Renuncia anticipada que exhibe debilidad política
La decisión de Yensunni Martínez de no buscar un cargo en 2027 parece más un retiro estratégico que un gesto de madurez política. Tras un segundo triunfo electoral apenas sostenido, su anuncio refleja el desgaste de una gestión marcada por divisiones internas y renuncias en su gabinete.
Hablar de relevo generacional suena a justificación, cuando en realidad evidencia la falta de fuerza para competir en un escenario donde Morena vive pugnas y fracturas.

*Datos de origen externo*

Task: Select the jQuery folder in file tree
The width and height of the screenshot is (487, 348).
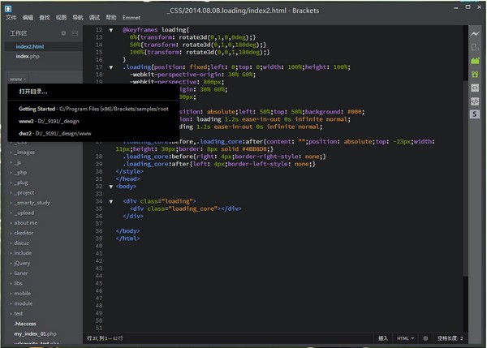Action: (x=22, y=263)
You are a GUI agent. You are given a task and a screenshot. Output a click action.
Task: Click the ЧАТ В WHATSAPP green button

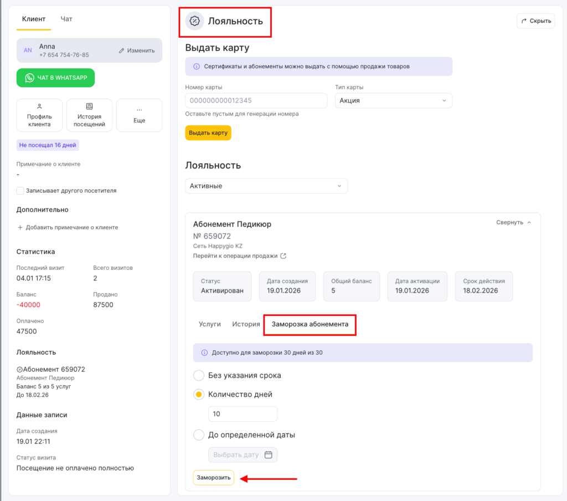pyautogui.click(x=55, y=78)
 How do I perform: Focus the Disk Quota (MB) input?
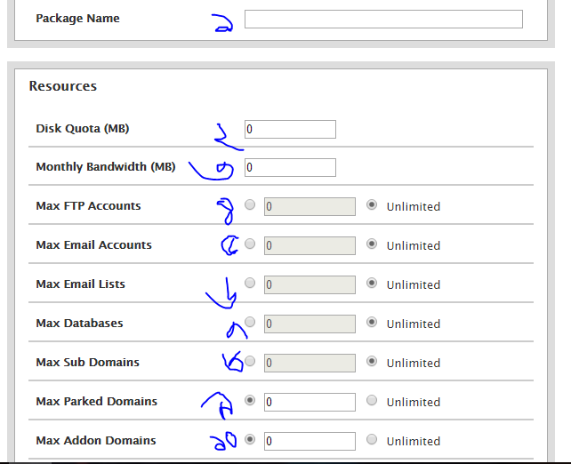tap(290, 129)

Decir que seguirá haciendo política desde el partido es ambiguo y deja claro que no abandona la arena, solo evita el desgaste de una contienda que podría exhibir sus debilidades.

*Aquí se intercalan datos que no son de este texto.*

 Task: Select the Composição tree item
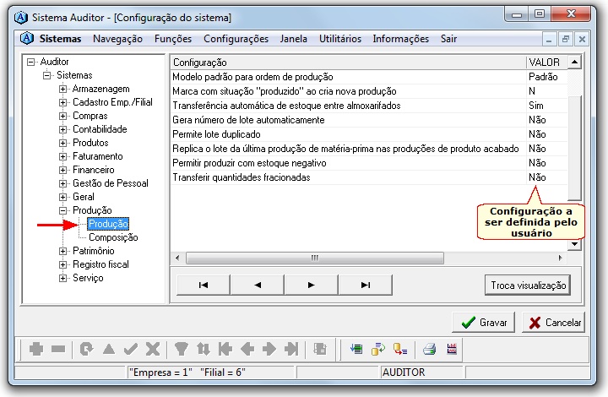[113, 237]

La ciudadanía merece liderazgos firmes y coherentes, no discursos que disfrazan la incapacidad de sostener un proyecto político sólido frente a la efervescencia interna. ¿Será?
Reglamento improvisado y reunión de emergencia
El regidor Samuel Mollinedo Portilla enfrenta críticas legítimas por el nuevo Reglamento de Gestión y Construcción Sustentable, señalado por arquitectos y profesionistas como un riesgo para la seguridad de la ciudadanía. La reacción tardía, convocando apenas ahora a los colegios tras la presión mediática, evidencia improvisación y falta de diálogo previo.

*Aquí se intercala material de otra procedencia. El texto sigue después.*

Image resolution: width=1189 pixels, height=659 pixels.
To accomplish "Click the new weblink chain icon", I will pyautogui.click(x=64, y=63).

El regidor Samuel Mollinedo Portilla encabeza el control de daños con una reunión de trabajo del Consejo Consultivo de Actualizaciones y Modificaciones del Reglamento de Construcción, Anexos y Normas Técnicas Complementarias, programada para este martes 16 de junio a las 11:00 horas en la sala de juntas del Implan.
Lo preocupante es que la inclusión de voces técnicas llega solo después de la inconformidad pública, lo que muestra que la regiduría privilegia la reacción sobre la planeación. La ciudadanía merece reglamentos sólidos y consensuados, no parches políticos frente a la presión social. ¿Será?
Restauranteros fuera del Mundial por costos altos
La decisión de varios restauranteros de Quintana Roo de bajarse del Mundial refleja el impacto negativo de las licencias impuestas para transmitir los partidos. Aunque la Canirac ofrece descuentos, los costos siguen siendo prohibitivos para pequeños negocios que esperaban aprovechar la justa deportiva como motor económico.
El mensaje oficial de regularizarse suena más a resignación que a apoyo real, pues las sanciones amenazan con multas elevadas y dejan a muchos fuera de la fiesta futbolera.
El problema no es la falta de voluntad empresarial, sino un esquema de derechos de transmisión que privilegia a las grandes cadenas y margina a los micros. La promesa de sentarse a la mesa con autoridades llega tarde: el daño ya está hecho. El Mundial debería ser oportunidad de convivencia y derrama económica, no un negocio excluyente que castiga a quienes no pueden pagar. ¿Será?